WHAT YOU HAVE TO DO
Copy the lines of every record below word for word, leaving the pictures out of your answer.

[Screen grounding records]

══════════════════════════════

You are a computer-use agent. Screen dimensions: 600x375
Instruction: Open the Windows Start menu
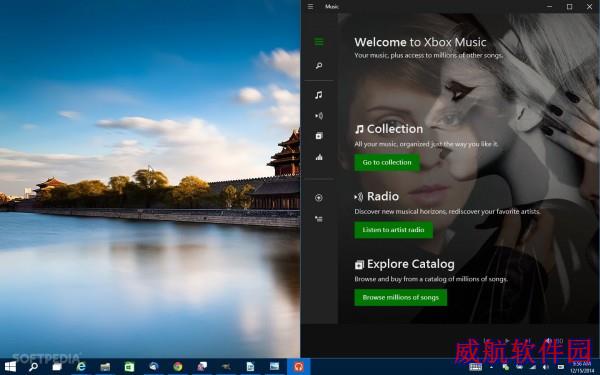click(x=10, y=367)
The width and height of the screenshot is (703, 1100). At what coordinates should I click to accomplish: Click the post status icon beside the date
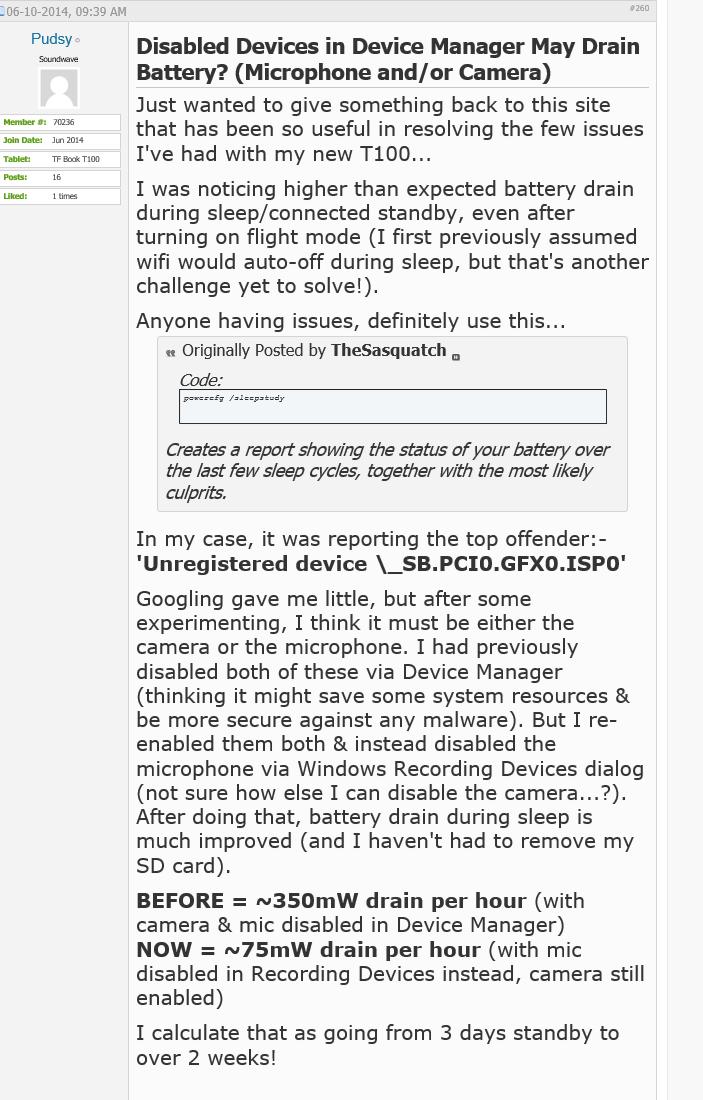[2, 11]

══════════════════════════════

PROBLEM SOLUTION
You are a computer-use agent. Screen dimensions: 600x375
Instruction: Open the Windows Start menu
click(x=10, y=367)
The width and height of the screenshot is (703, 1100). At what coordinates should I click to accomplish: Click the post status icon beside the date
[2, 11]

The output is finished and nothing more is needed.